** start **
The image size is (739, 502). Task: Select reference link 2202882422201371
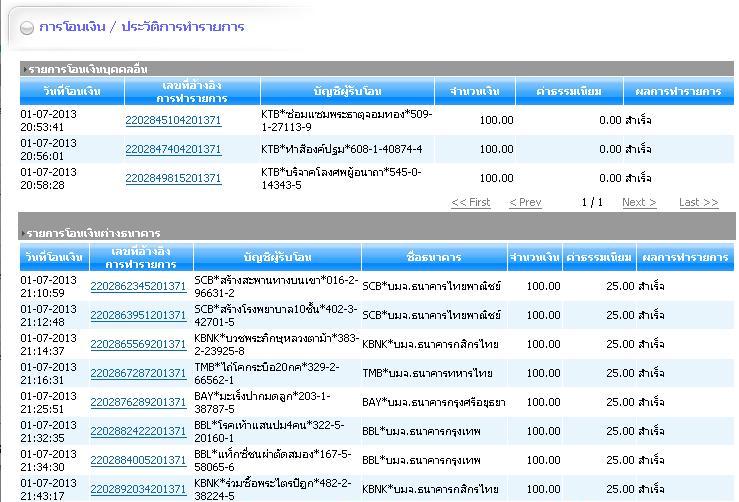pyautogui.click(x=138, y=431)
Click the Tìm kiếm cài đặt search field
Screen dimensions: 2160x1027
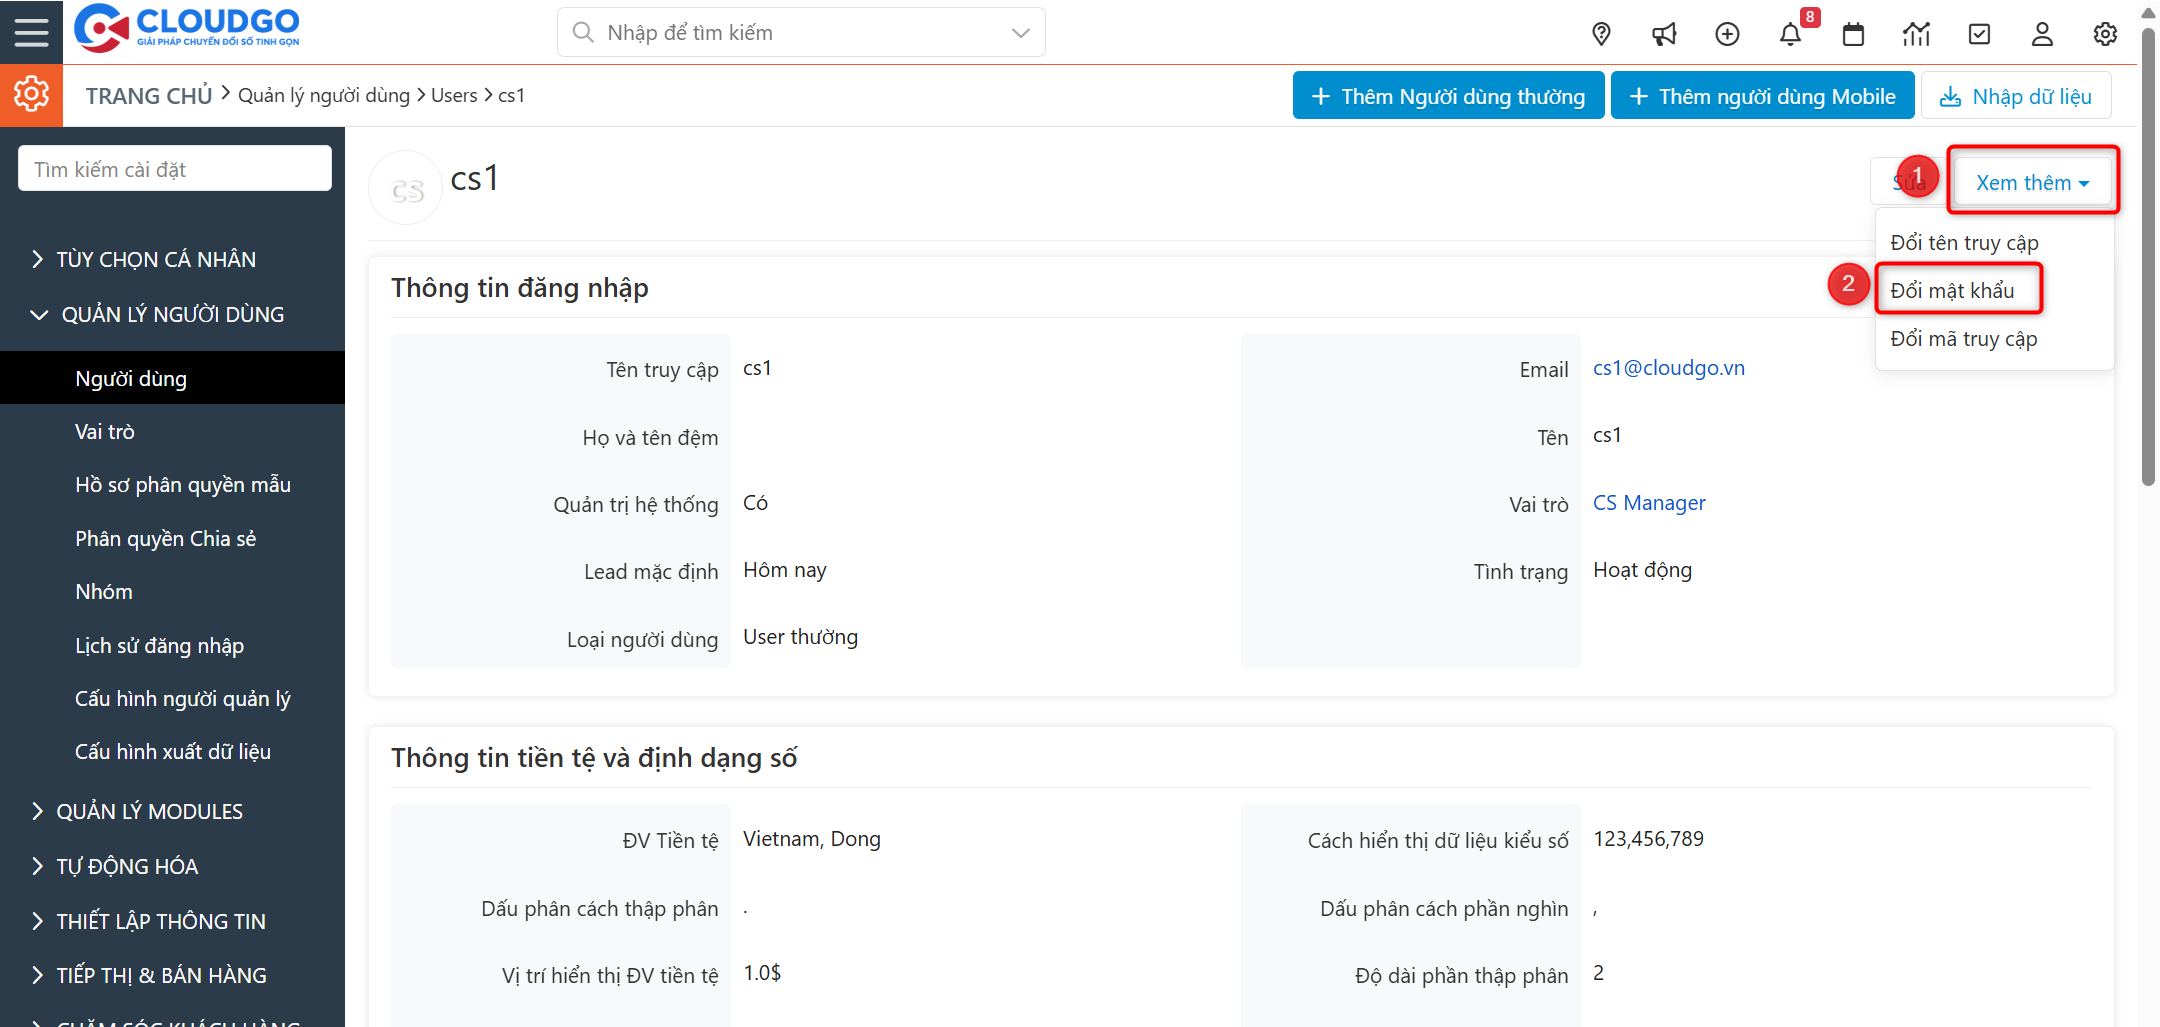[x=174, y=168]
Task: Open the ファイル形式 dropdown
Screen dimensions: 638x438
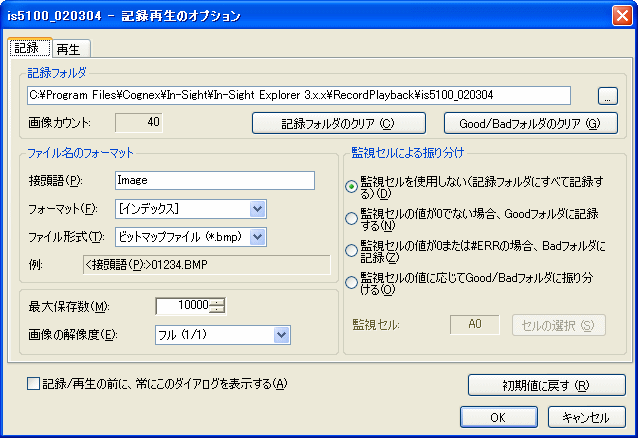Action: tap(257, 237)
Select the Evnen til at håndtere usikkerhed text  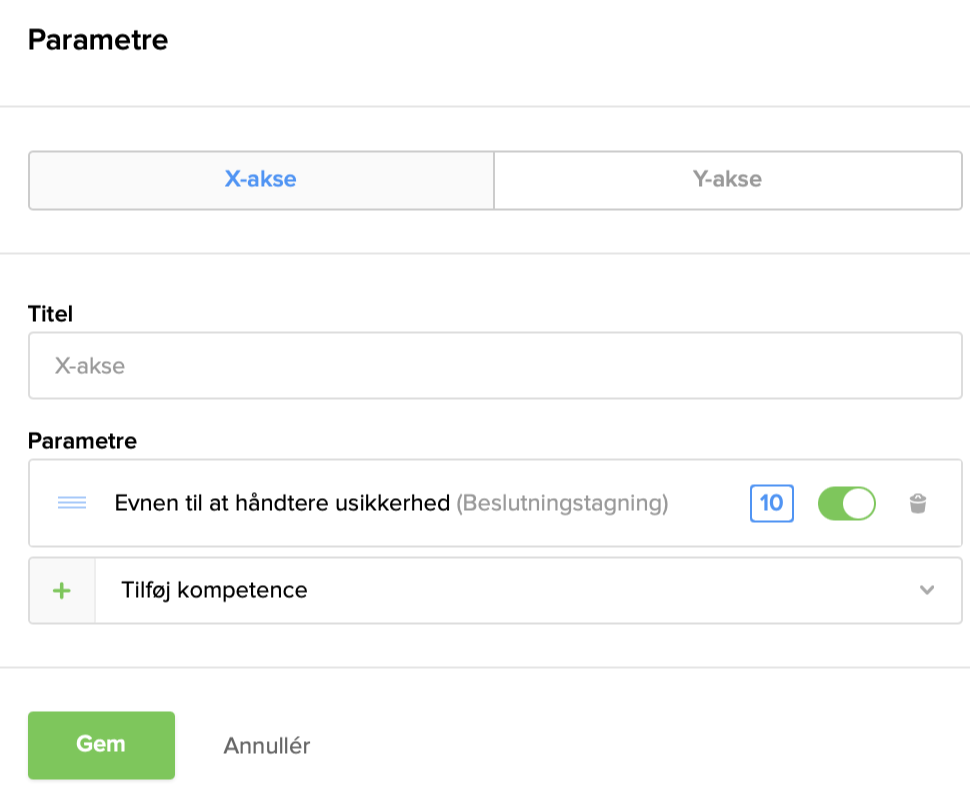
** end **
**Task to complete:**
Reproduce everything from the line containing "Task: Open the ファイル形式 dropdown" down to the end of the data, without changing a character, and leave out the pictures.

**Exercise output:**
Task: Open the ファイル形式 dropdown
Screen dimensions: 638x438
Action: tap(257, 237)
Select the Evnen til at håndtere usikkerhed text  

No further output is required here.